### Given exercise
Copy the material below word for word, from the start through the line that contains "Action: tap(51, 149)", and leave out the pictures.
------ Material shown
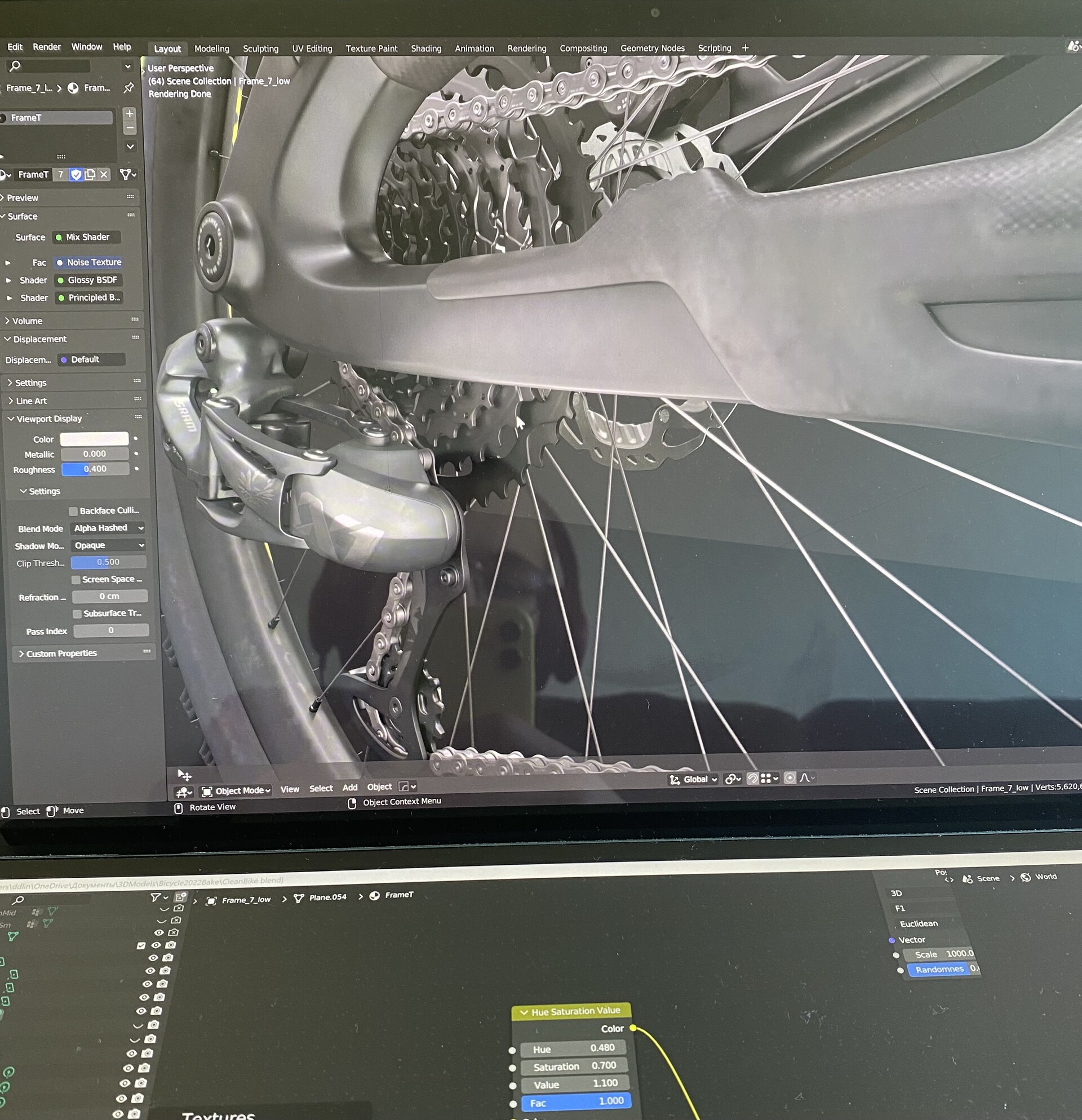Screen dimensions: 1082x1120
Task: Toggle the fake user shield for FrameT material
Action: [x=76, y=174]
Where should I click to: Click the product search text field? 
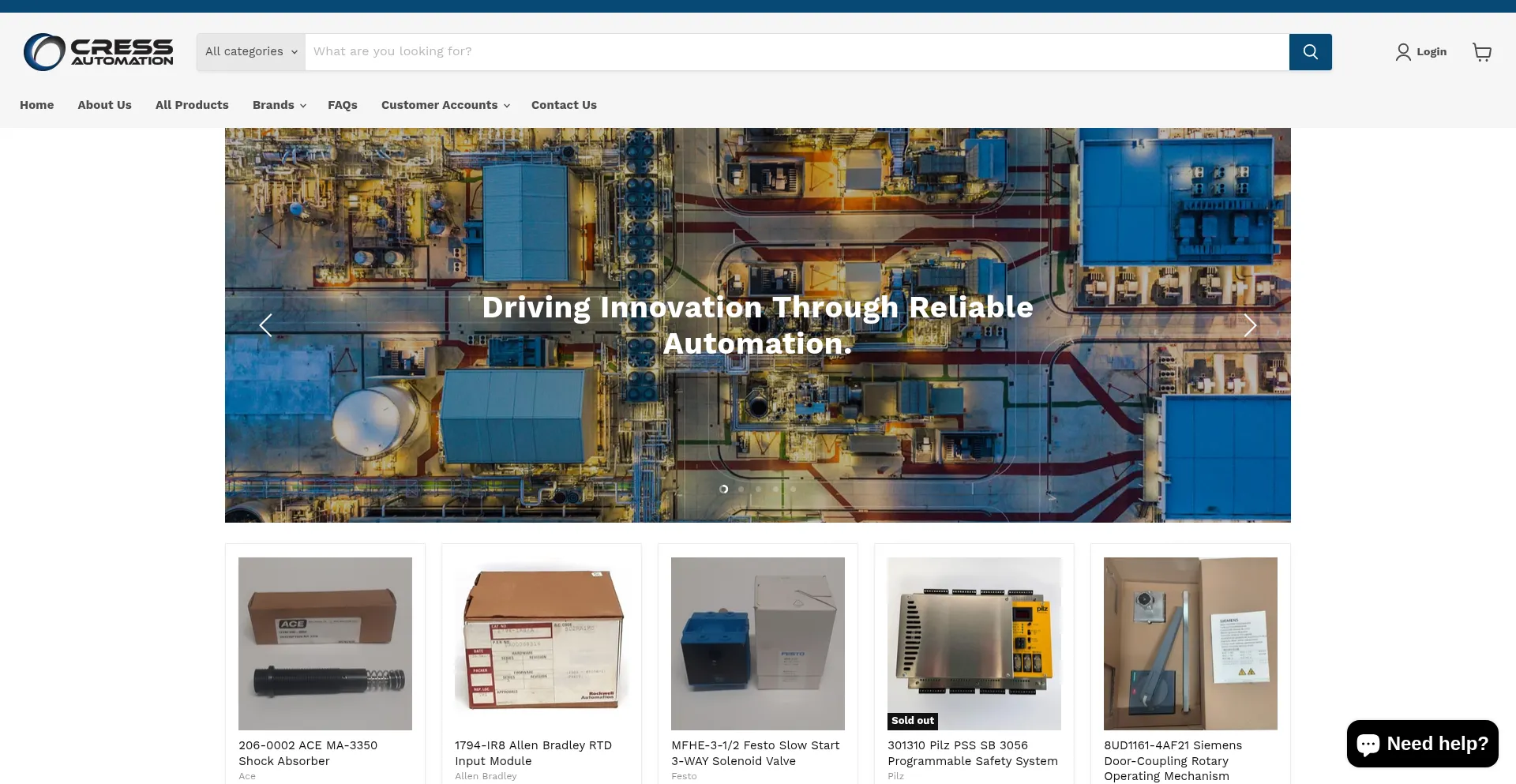click(796, 52)
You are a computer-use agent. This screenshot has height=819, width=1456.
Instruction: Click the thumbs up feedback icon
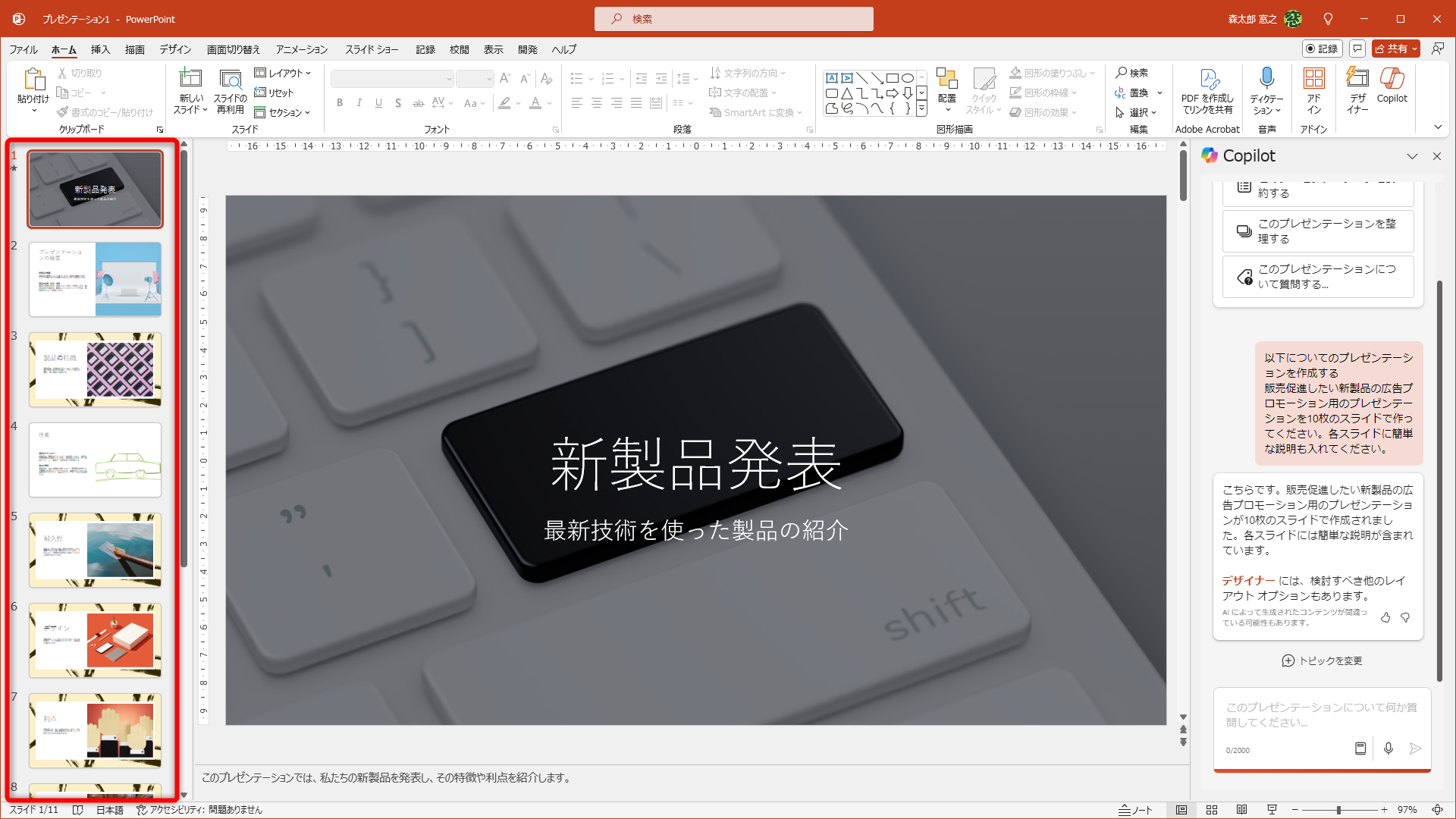(1385, 617)
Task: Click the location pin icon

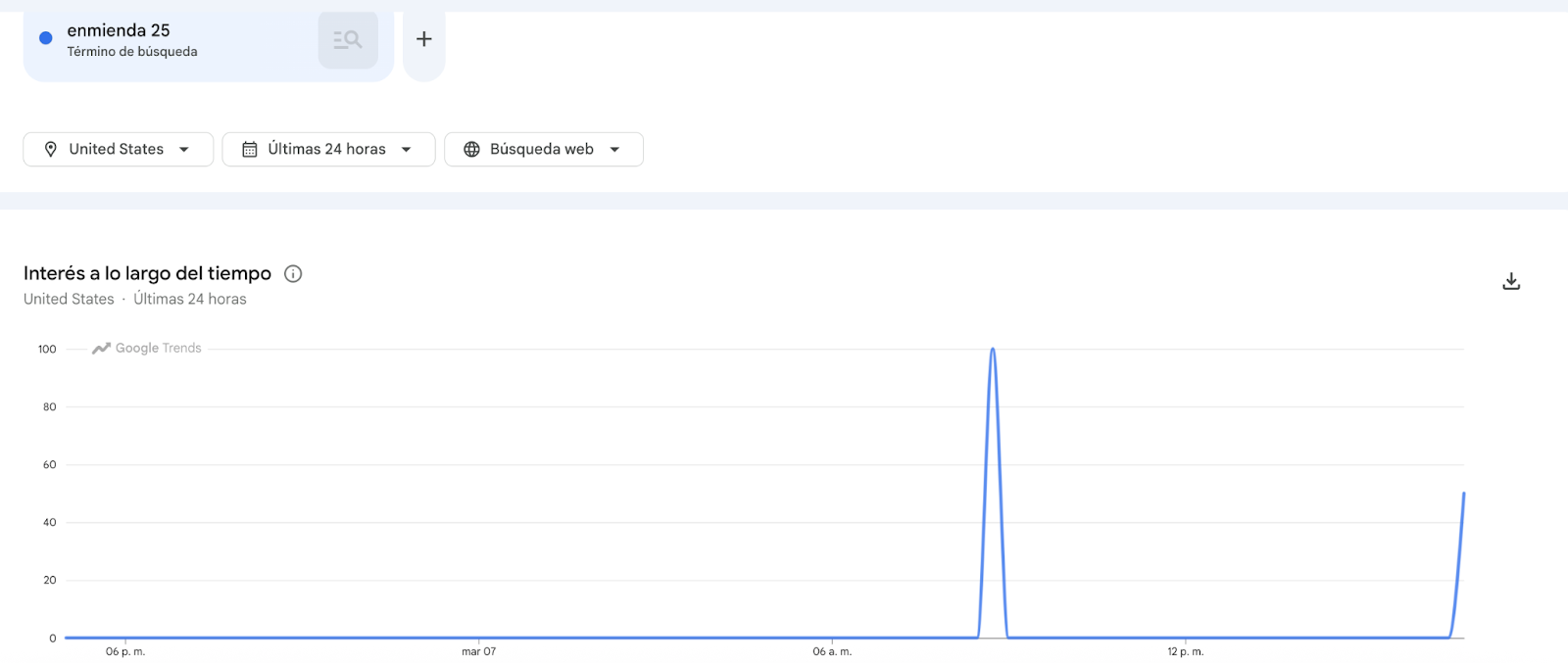Action: tap(51, 149)
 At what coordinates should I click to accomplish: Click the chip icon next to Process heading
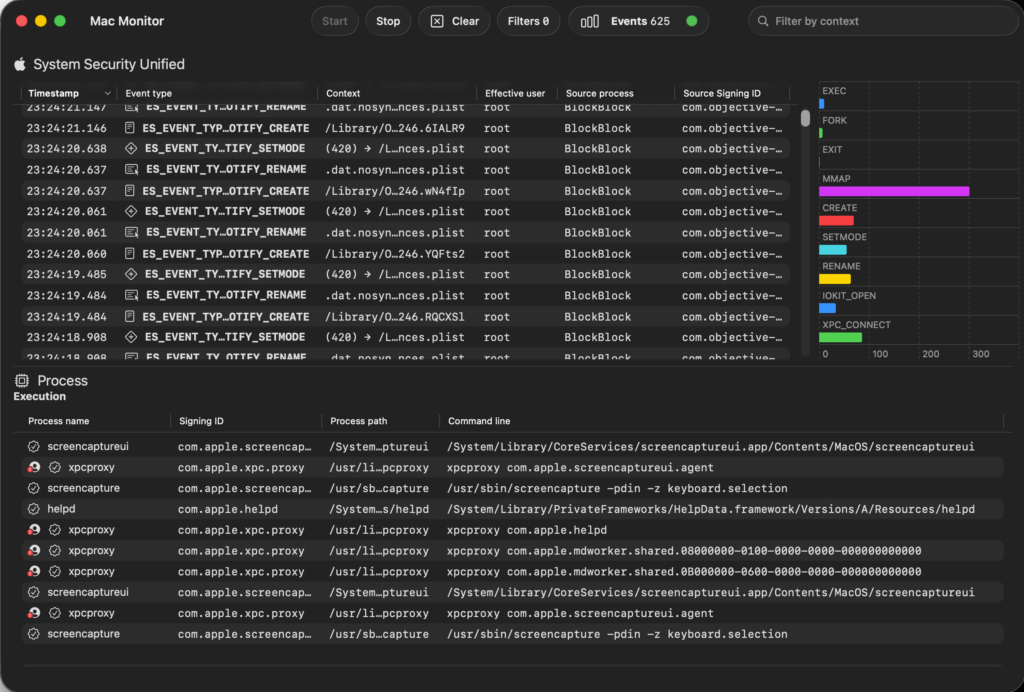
------------
### Exercise result
Screen dimensions: 1082x1120
Task: Toggle the fake user shield for FrameT material
Action: [x=76, y=174]
Where should I click to: Click the product search text field? 
click(796, 52)
You are a computer-use agent. This screenshot has height=819, width=1456.
Instruction: Click the thumbs up feedback icon
(1385, 617)
Task: Click the location pin icon

Action: tap(51, 149)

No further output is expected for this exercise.